KEY GLOCK - Yellow Tape

Un protégé de Young Dolph. C'est en cette qualité que nous est apparu Markeyvius Cathey, alias Key Glock, en particulier quand les deux hommes ont sorti l'an passé un remarqué Dum and Dummer. Il serait d'ailleurs le cousin par alliance de l'autoproclamé roi de Memphis, dont il a rejoint le label Paper Route Empire. Mais celui-ci s'illustre avant tout en solo, comme l'ont prouvé ses premiers projets remarqués, Glock Season, Glock Bond et Glockoma. Plus récemment encore il a proposé sa Yellow Tape, la première de ses deux sorties de 2020, un projet sans invité et dont l'intitulé, une référence aux rubans jaunes de la police américaine tout autant qu'à la couleur de ses voitures et de ses bijoux, se veut un reflet de son existence.

KEY GLOCK - Yellow Tape

Key Glock, en effet, commence et clôt celui-ci sous un angle autobiographique. Sur la guitare psychédélique de l'introductif "1997", un morceau nommé d'après son année de naissance, il ne s'attarde pas sur les malheurs de sa vie (un père absent, une mère emprisonnée pendant toute son enfance), mais rappelle cependant qu'il est né dans la boue, avant de glorifier avec éclat sa réussite matérielle. Et sur le synthé du titre final "1 of 1", il explique comment son éducation en a fait le criminel violent et assoiffé de richesses qu'il est devenu. N'attendez donc de Key Glock aucune excuse, aucune introspection, aucun regret. Même quand il implore Dieu sur "Amen", ce n'est pas pour confesser ses péchés, mais pour remercier le Très-Haut de lui avoir permis d'être ce qui il est, et d'accumuler montres de luxe et bagnoles de collection.

Comme l'annonce la pochette, où il pose auprès d'une Rolls Royce, Key Glock passe tout cet album à s'autocélébrer, à se vanter de faire de l'argent ("Mr. Glock"), à se moquer et se venger des jaloux ("Look At They Face"), et à rappeler que, malgré son succès avec les filles, la monnaie passera toujours avant elles ("Word on the Streets").

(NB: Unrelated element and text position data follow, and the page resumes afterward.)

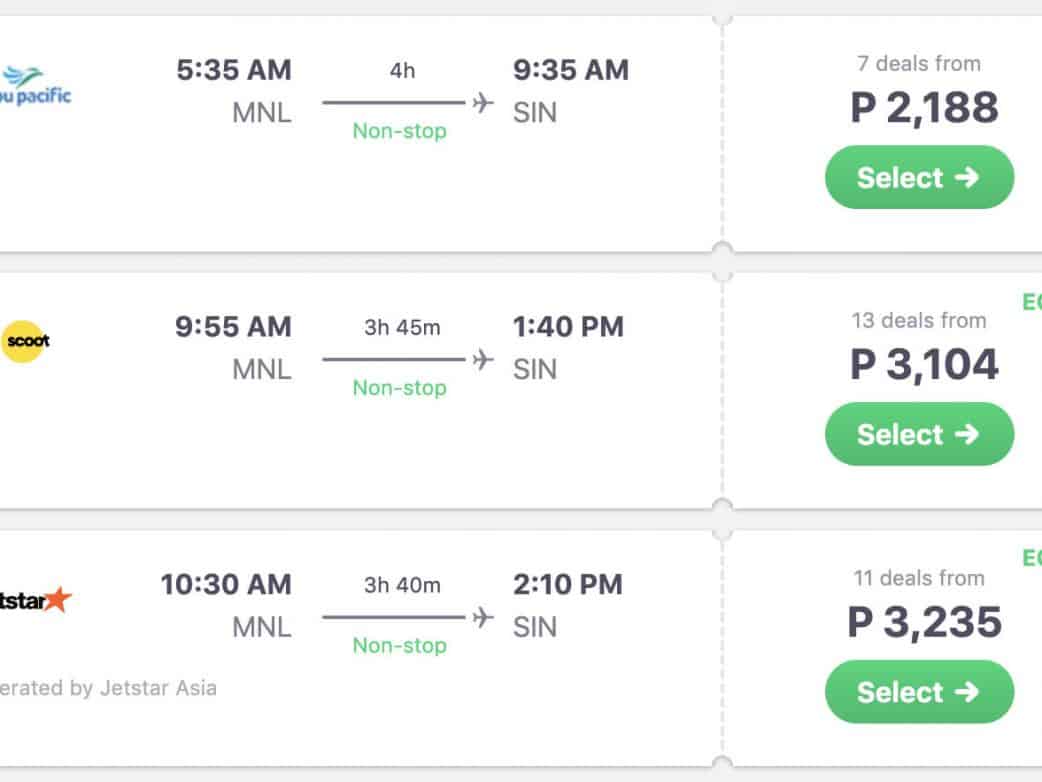Select the P 3,104 Scoot flight
Screen dimensions: 1042x782
[918, 434]
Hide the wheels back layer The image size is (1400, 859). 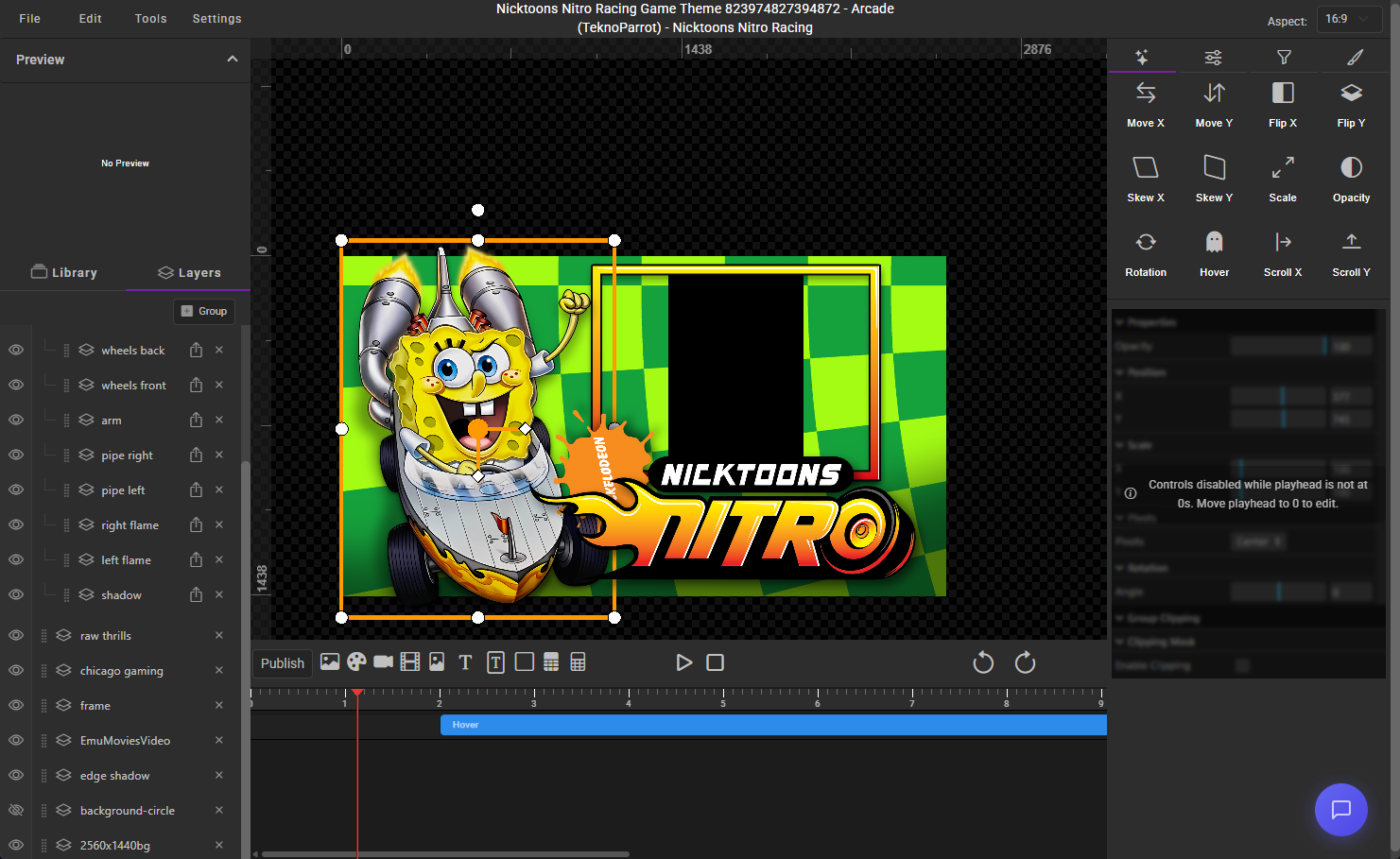(16, 350)
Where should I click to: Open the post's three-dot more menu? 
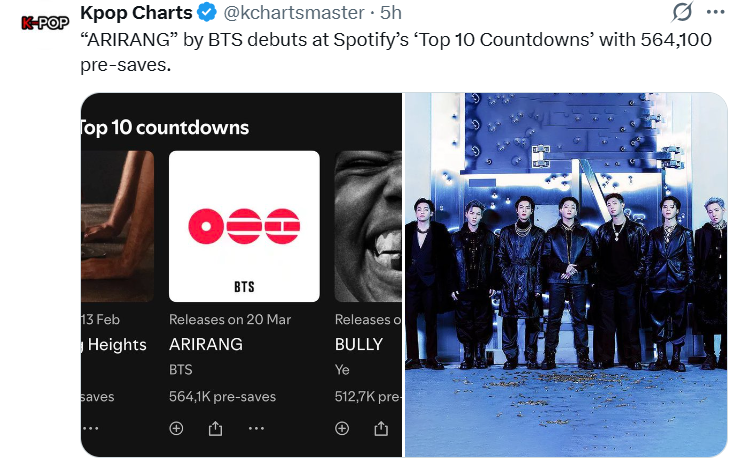pyautogui.click(x=715, y=12)
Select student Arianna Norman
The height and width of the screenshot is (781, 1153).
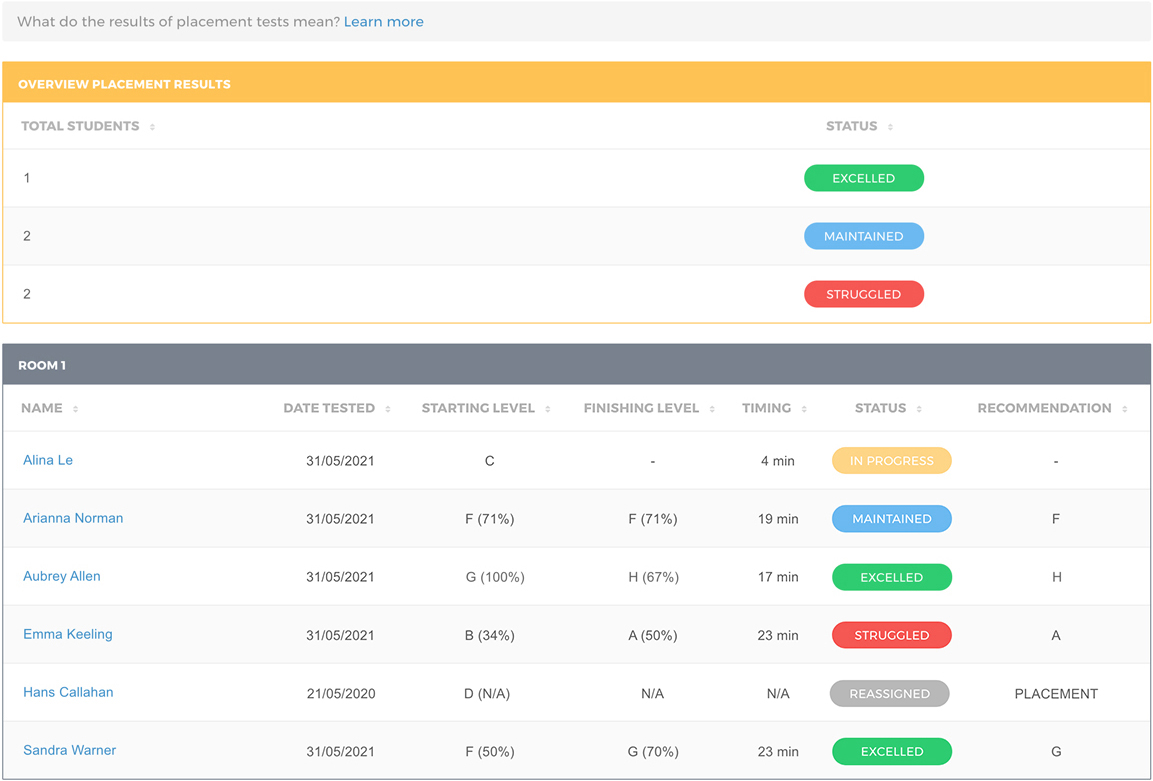pyautogui.click(x=73, y=518)
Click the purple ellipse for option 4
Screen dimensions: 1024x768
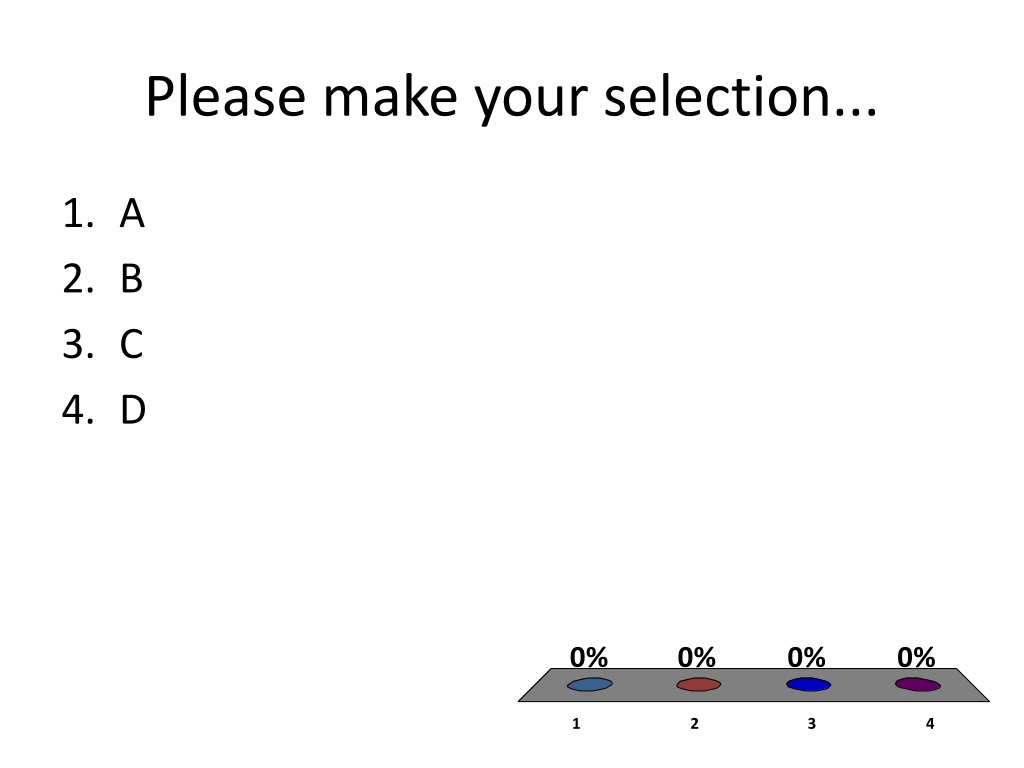pyautogui.click(x=918, y=684)
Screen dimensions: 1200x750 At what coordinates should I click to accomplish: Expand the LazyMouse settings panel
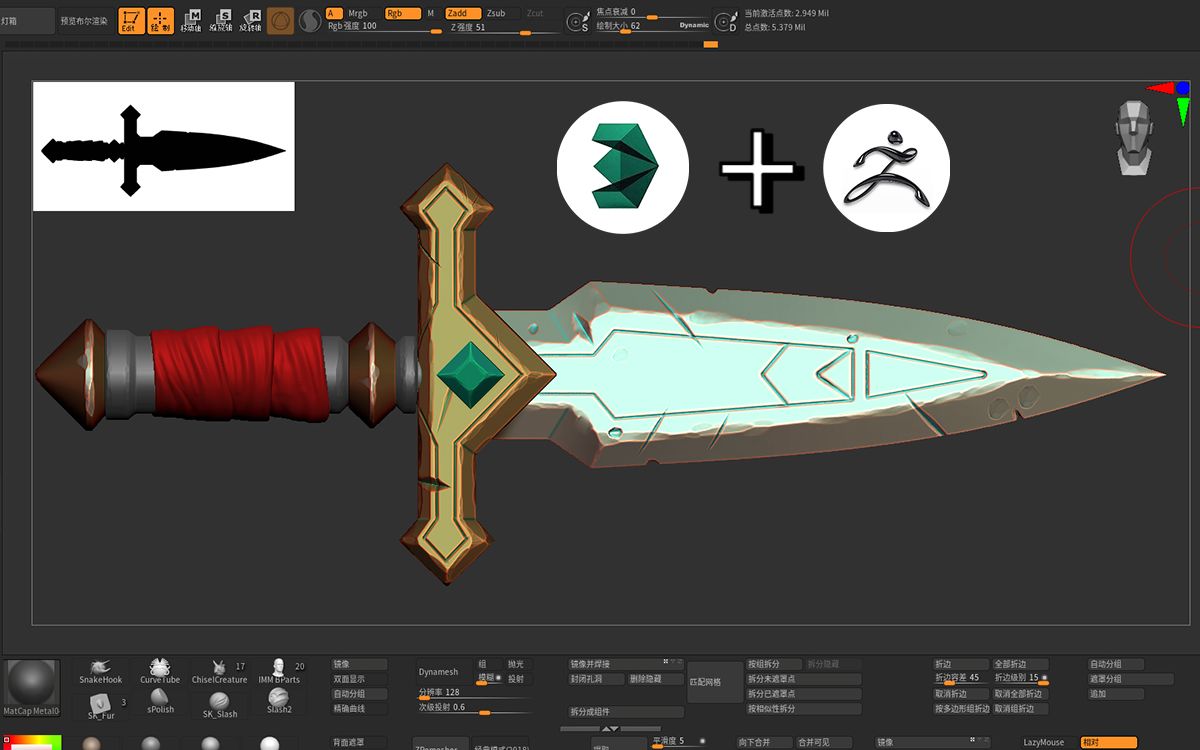tap(1044, 742)
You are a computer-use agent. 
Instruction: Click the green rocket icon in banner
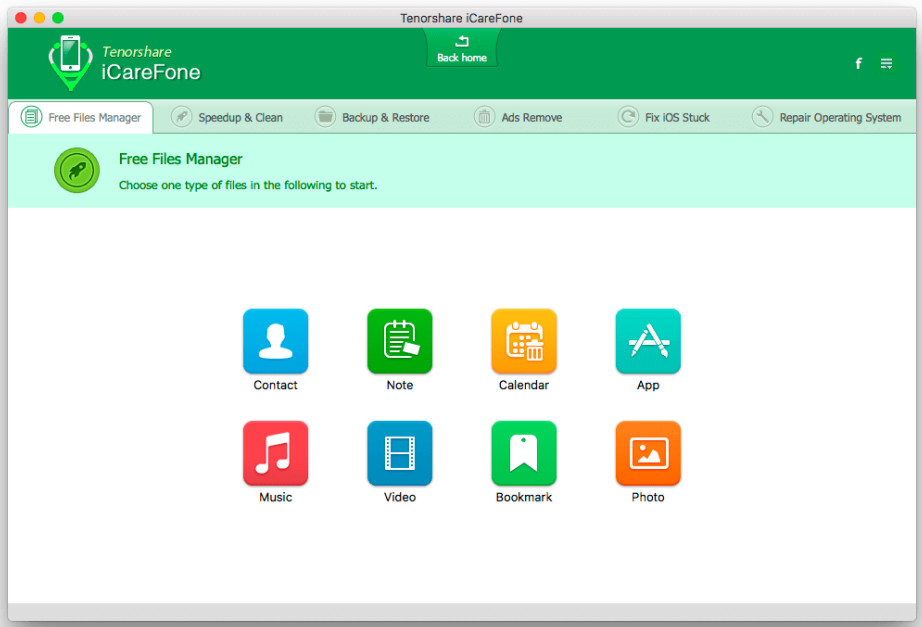point(77,170)
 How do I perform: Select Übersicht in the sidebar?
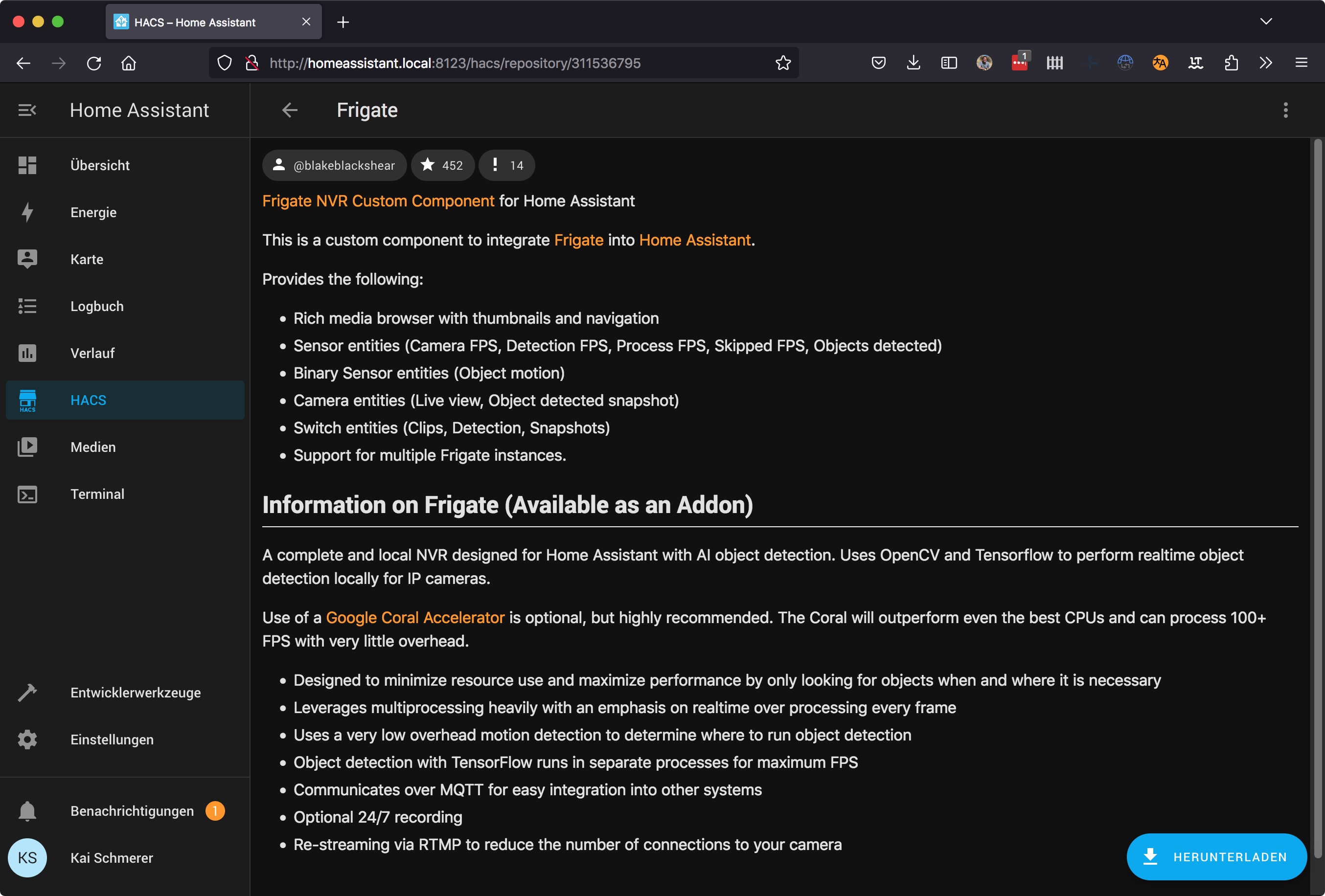pyautogui.click(x=100, y=165)
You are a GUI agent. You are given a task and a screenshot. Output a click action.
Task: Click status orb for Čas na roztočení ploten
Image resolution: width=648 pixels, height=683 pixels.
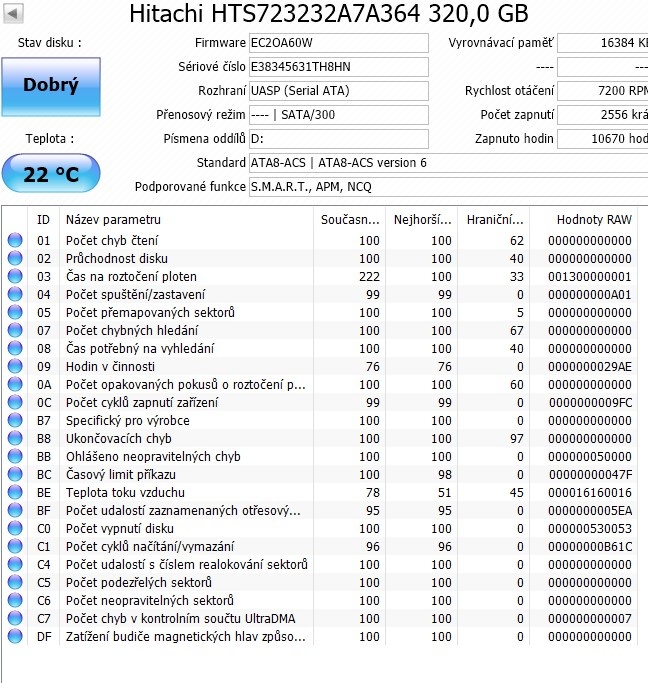[x=15, y=276]
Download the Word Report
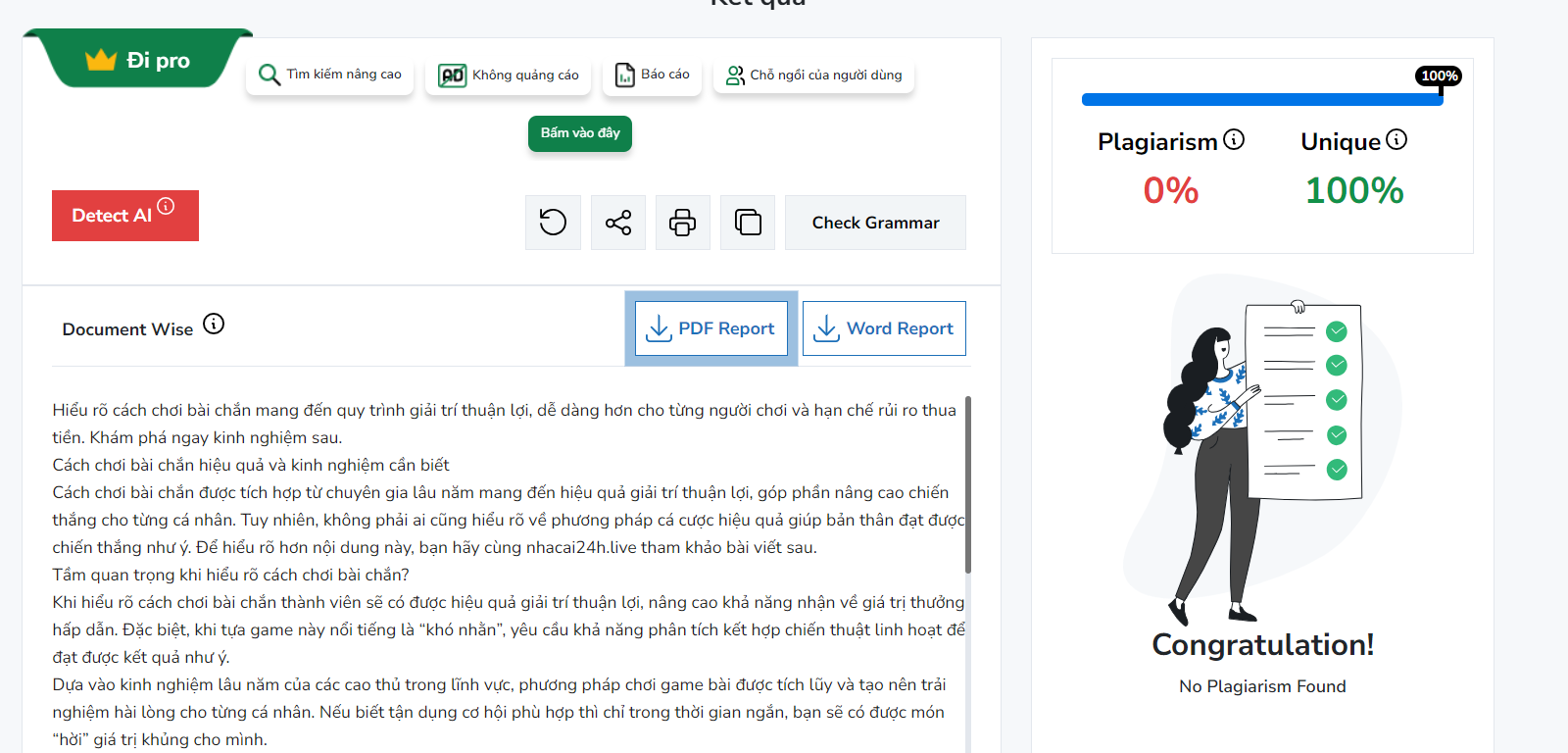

C'est une sortie absolument générique, mais d'où se distinguent quelques grands moments, dont le meilleur est probablement "Dough", où le rappeur imite et rend hommage au Snoop Dogg de "Nuthin' but a 'G' Thang".

Key Glock a aussi le bon goût de varier son style, comme quand il module la vitesse de son flow sur "What Goes Around Comes Around", qu'il s'essaye à l'Auto-Tune sur "Crash", sur un son de Southside, ou justement, qu'il invite d'autres producteurs à le seconder. En plus de BandPlay, qui s'occupe du gros de l'album, intervient certes Kenny Beats, sur le médiocre "Loaded". Mais de manière plus décisive, c'est Little Island sur "Biig Boyy!", ou Oh Ross et RamyOnTheBeat sur l'évaporé "Flyest Highest Coolest Smoothest", qui contribuent à faire de Yellow Tape un projet plus équilibré, et de Key Glock, un peu plus, un rappeur important du Memphis d'aujourd'hui.